Une seule fois, vers l’an 1400, en une nuit de cataclysme, la mer était parvenue à rompre une partie de cette chaîne de collines artificielles et à rouler ses flots furieux jusqu’au cœur de l’île même ; et la tradition voulait que le bourg d’Escal-Vigor eût été assez vaste et assez approvisionné pour servir de refuge et d’entrepôt à toute la population.
Tant que les eaux couvrirent le pays, le Dykgrave hébergea son peuple, et lorsqu’elles se furent retirées, non seulement il répara la digue à ses frais, mais il rebâtit les chaumières de ses vassaux.
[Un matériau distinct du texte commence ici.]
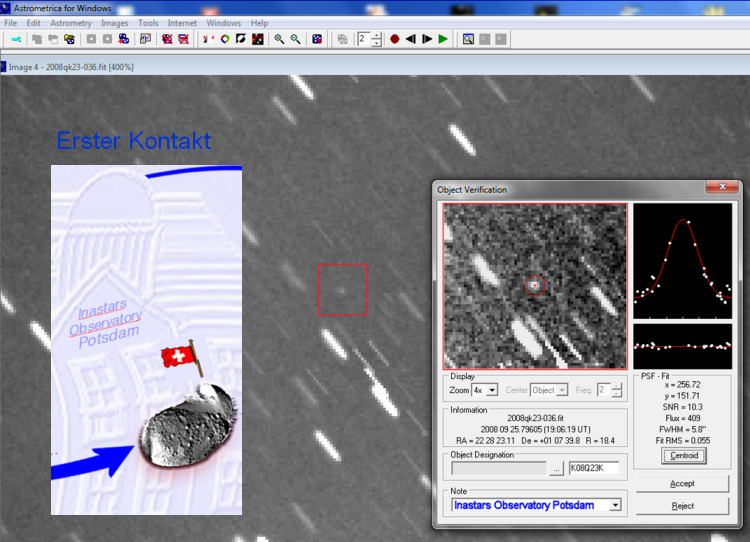Reject the object verification
The image size is (750, 542).
pos(683,506)
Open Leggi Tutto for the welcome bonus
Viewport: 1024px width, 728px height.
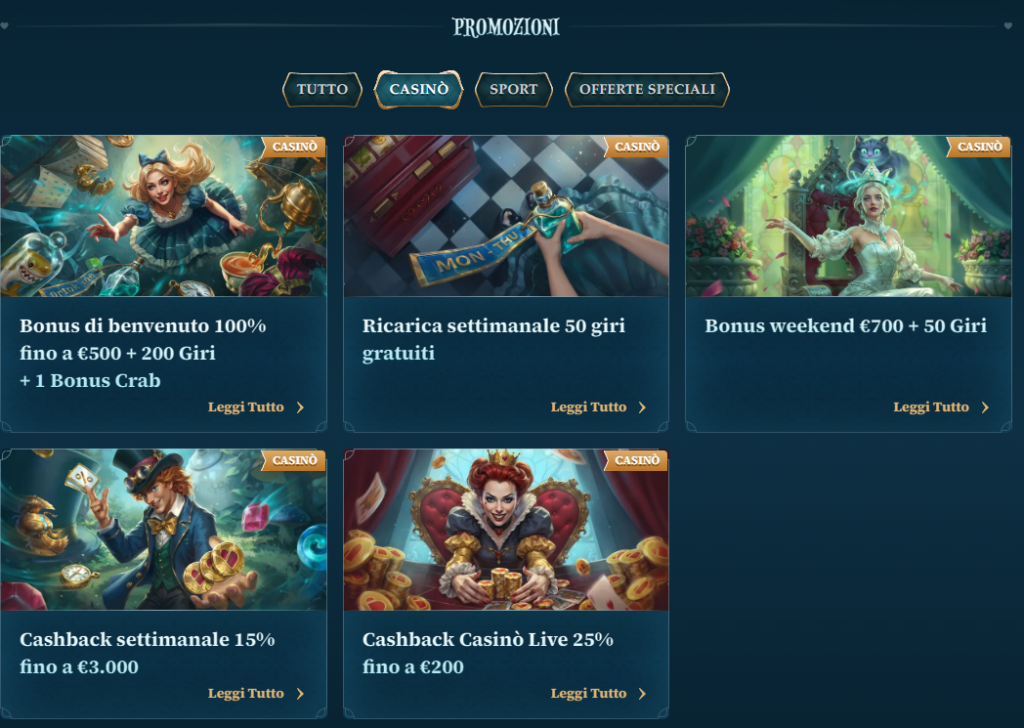246,407
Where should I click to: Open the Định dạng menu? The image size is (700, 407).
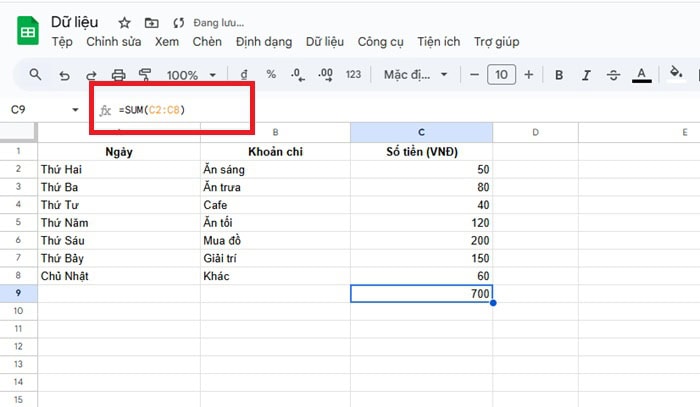point(263,42)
Avec le temps, ces digues, près de cinq fois séculaires, avaient revêtu l’aspect de collines naturelles. Elles étaient plantées, à leur crête, d’épais rideaux d’arbres un peu penchés par le vent d’ouest. Le point culminant était celui où les deux rangées de collines se rejoignaient pour former une sorte de plateau ou de promontoire, avançant comme un éperon ou une proue dans la mer. C’était précisément à l’extrémité de ce cap que se dressait le château. Face à l’Océan, la digue taillée à pic présentait un mur de granit rappelant ces rocs majestueux du Rhin dans lesquels semble avoir été découpé le manoir qui les couronne.